Types of Lawn Grasses

Consider the following before you choose which grass will work best for different areas of your lawn: (See chart below for summary.)

Shade tolerance. Grasses are sun-loving plants. They need an absolute minimum of 4 hours of direct sun a day. Areas that get much traffic require at least 6 hours. If your light is marginal, fescues tolerate shade better than bluegrass or ryegrass.

Drought tolerance. If you don't plan to water during summer droughts, or your soil doesn't retain much water, fescues again are your best choice.

Wear tolerance. Fine fescue does not stand up well to traffic. Chose one of the other species for lawn areas that take a lot of wear and tear.

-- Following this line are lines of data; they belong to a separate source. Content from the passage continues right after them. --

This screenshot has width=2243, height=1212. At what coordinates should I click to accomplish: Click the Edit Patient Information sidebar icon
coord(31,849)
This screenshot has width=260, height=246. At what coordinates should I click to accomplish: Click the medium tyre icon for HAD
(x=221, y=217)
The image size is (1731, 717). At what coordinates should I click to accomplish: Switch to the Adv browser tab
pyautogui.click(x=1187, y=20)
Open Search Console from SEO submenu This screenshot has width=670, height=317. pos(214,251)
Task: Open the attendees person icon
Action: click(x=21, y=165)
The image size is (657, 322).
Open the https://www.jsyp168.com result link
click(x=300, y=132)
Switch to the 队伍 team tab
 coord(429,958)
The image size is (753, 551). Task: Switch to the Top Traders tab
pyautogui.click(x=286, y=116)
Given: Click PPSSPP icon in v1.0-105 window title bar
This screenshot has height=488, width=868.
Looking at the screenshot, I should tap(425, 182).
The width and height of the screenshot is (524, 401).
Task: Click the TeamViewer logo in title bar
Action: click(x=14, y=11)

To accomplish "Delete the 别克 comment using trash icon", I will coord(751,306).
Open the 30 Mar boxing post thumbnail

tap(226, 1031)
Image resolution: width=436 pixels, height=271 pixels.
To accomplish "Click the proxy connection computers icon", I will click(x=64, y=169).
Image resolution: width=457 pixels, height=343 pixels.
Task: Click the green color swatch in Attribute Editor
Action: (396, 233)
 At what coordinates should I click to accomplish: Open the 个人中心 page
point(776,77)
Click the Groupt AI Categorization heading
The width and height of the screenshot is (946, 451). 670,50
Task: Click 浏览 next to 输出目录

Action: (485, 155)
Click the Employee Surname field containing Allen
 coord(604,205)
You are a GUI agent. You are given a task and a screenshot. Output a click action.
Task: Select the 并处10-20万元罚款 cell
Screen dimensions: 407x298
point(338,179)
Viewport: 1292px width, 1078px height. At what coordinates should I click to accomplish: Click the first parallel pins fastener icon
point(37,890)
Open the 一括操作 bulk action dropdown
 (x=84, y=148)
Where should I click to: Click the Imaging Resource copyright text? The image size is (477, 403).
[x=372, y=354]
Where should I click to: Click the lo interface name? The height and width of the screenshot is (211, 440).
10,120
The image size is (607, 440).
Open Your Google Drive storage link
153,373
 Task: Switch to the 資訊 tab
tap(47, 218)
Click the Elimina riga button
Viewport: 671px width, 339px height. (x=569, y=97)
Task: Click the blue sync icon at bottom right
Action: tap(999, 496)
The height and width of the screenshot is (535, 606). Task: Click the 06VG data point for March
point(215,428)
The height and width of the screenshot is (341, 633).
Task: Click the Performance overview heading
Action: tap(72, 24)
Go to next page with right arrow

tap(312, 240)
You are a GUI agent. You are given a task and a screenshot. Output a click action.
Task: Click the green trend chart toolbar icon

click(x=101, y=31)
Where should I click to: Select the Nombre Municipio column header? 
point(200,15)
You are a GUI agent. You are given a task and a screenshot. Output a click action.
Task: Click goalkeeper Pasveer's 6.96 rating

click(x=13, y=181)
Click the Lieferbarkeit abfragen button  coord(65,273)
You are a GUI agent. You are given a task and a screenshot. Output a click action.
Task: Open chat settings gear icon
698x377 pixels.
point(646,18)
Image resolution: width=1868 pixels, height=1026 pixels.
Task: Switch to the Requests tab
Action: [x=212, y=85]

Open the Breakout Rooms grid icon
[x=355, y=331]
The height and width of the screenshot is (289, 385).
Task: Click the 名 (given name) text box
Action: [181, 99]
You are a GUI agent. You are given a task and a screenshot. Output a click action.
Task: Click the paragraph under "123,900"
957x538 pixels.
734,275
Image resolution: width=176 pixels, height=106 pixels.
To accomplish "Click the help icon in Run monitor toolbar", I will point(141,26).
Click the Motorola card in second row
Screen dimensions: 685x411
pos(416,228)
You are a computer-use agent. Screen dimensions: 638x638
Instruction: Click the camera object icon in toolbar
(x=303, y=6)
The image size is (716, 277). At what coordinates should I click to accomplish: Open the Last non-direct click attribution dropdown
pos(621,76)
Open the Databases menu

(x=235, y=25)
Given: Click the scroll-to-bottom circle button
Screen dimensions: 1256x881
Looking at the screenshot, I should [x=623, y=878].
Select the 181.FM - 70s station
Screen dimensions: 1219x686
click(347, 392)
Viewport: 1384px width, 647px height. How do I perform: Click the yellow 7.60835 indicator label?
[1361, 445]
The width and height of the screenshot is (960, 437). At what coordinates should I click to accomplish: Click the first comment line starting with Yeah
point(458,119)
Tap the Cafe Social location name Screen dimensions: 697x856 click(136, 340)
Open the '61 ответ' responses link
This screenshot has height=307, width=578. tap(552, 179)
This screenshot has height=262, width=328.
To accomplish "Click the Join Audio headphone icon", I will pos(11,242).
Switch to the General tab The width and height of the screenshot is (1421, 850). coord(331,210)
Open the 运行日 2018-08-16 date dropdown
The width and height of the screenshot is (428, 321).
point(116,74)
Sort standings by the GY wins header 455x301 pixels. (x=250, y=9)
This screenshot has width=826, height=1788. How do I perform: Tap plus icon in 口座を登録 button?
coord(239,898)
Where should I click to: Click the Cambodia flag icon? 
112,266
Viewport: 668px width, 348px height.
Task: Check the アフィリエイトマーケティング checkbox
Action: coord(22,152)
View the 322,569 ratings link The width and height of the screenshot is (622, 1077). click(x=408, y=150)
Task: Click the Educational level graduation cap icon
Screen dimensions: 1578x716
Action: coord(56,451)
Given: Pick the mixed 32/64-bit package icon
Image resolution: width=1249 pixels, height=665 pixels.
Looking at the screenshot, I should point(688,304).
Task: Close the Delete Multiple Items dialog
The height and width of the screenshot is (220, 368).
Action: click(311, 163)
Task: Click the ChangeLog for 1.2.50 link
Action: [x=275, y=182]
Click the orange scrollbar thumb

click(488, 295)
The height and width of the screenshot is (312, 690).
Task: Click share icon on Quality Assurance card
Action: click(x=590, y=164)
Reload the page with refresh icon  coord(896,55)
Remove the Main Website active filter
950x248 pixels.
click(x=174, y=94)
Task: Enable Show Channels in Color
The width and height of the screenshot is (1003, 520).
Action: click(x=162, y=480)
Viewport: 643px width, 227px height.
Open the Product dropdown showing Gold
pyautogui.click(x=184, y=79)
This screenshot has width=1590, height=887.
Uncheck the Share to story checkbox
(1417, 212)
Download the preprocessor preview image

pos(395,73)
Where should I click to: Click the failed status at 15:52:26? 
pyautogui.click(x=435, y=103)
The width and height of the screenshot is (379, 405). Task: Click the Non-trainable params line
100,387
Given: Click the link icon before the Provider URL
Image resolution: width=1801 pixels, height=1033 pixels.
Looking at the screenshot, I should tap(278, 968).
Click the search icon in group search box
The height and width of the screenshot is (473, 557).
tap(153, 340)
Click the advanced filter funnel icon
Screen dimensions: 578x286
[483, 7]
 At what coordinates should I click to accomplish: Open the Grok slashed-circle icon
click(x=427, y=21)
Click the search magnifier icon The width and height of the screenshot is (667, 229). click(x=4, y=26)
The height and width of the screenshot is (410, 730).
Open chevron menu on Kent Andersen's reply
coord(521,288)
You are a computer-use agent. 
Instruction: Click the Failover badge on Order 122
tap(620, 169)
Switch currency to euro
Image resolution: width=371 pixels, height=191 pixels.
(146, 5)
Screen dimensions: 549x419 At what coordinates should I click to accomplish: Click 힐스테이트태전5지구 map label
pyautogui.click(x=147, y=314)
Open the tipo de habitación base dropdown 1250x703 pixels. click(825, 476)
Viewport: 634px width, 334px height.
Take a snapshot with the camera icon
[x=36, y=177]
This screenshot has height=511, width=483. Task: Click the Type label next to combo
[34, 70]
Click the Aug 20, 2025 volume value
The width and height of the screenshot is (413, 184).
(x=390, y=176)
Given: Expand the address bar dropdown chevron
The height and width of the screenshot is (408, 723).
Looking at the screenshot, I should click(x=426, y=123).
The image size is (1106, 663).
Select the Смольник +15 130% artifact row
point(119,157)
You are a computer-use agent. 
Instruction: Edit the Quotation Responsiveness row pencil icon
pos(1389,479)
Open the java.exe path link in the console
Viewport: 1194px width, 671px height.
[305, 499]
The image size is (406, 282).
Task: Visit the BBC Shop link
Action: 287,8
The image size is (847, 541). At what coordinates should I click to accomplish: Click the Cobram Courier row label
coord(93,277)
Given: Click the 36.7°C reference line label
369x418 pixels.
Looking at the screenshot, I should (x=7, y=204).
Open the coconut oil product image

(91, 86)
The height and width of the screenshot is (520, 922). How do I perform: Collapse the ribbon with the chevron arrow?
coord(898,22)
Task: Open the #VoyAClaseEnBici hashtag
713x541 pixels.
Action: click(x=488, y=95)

Establishment. Perennial ryegrass is quick to germinate and protect the soil -- an important consideration on slopes that are vulnerable to erosion. Kentucky bluegrass is the slowest to germinate, while the fescues fall between the two.

Growth habit. Kentucky bluegrass spreads by underground stems called rhizomes. It forms a tough sod. When damaged, the rhizomes can creep back in to cover the bare spot. The other grasses are bunch grasses that don't spread as well or form as dense a sod.

Leaf texture. Fine fescue has very thin, fine leaves. Tall fescue's leaves are coarse. Ryegrass and bluegrass fall in between.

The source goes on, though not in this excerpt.